------ DATA RECORDS

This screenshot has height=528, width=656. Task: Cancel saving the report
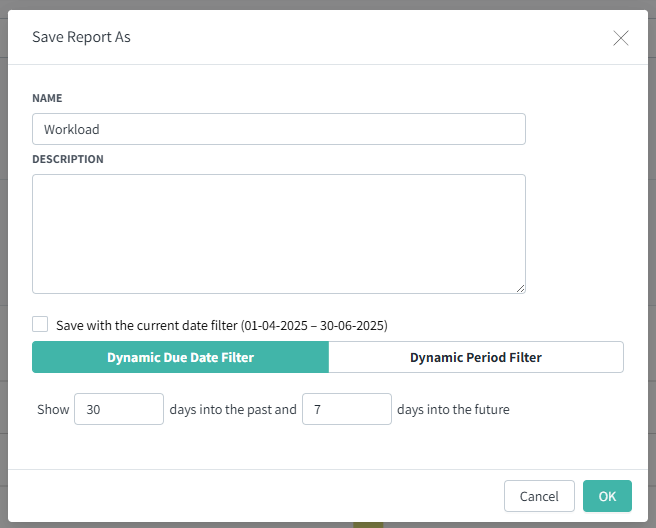tap(539, 496)
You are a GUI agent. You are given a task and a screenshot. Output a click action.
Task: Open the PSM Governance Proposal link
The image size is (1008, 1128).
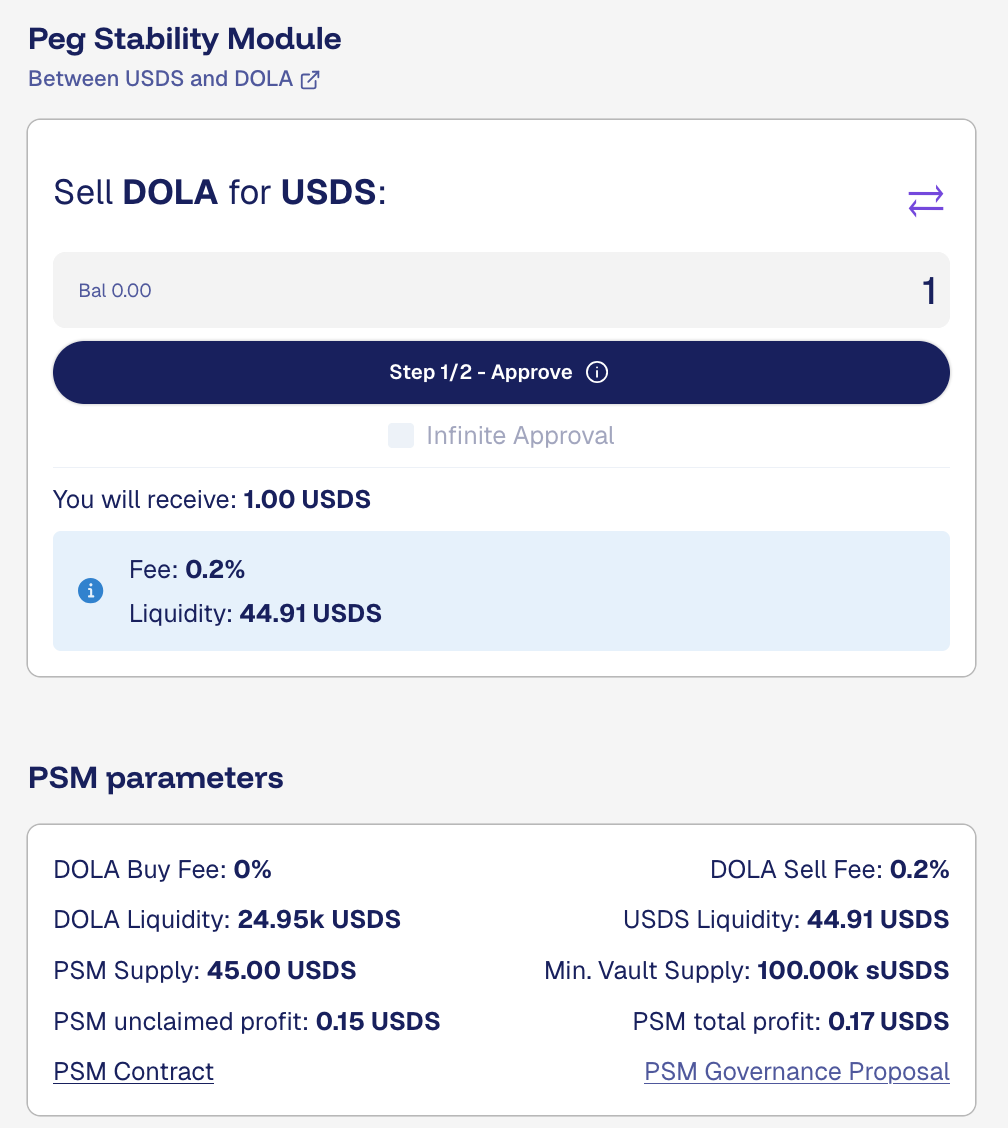pyautogui.click(x=796, y=1072)
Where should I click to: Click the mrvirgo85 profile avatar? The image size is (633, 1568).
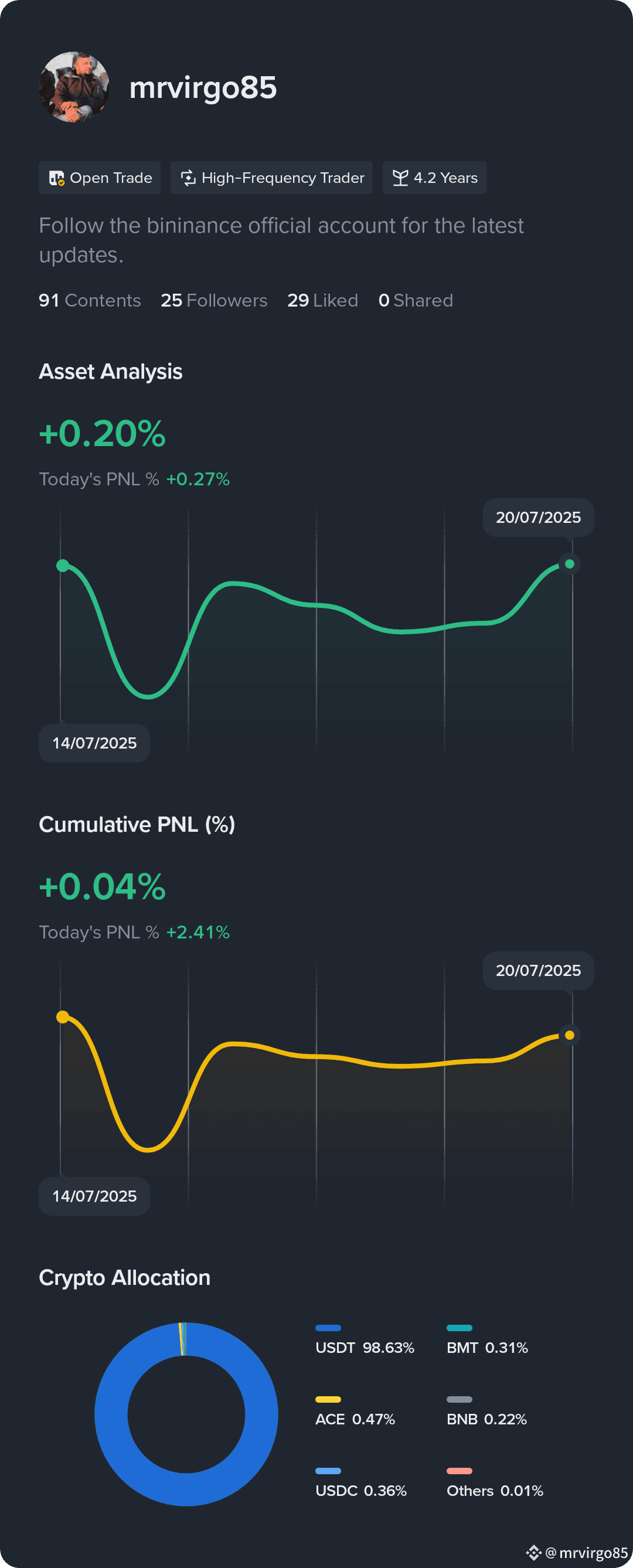74,87
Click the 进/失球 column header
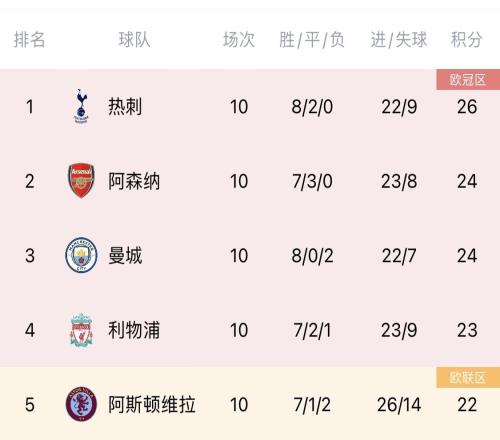 399,40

------------

Can you retype every record above exactly, leaving out the pictures?

■ **ANSWER SECTION**
This screenshot has height=528, width=656. Task: Cancel saving the report
tap(539, 496)
You are a GUI agent. You are given a task and a screenshot. Output a click action.
Task: Open the PSM Governance Proposal link
The image size is (1008, 1128).
pyautogui.click(x=796, y=1072)
Where should I click to: Click the mrvirgo85 profile avatar? The image size is (633, 1568).
74,87
Click the 进/失球 column header
 399,40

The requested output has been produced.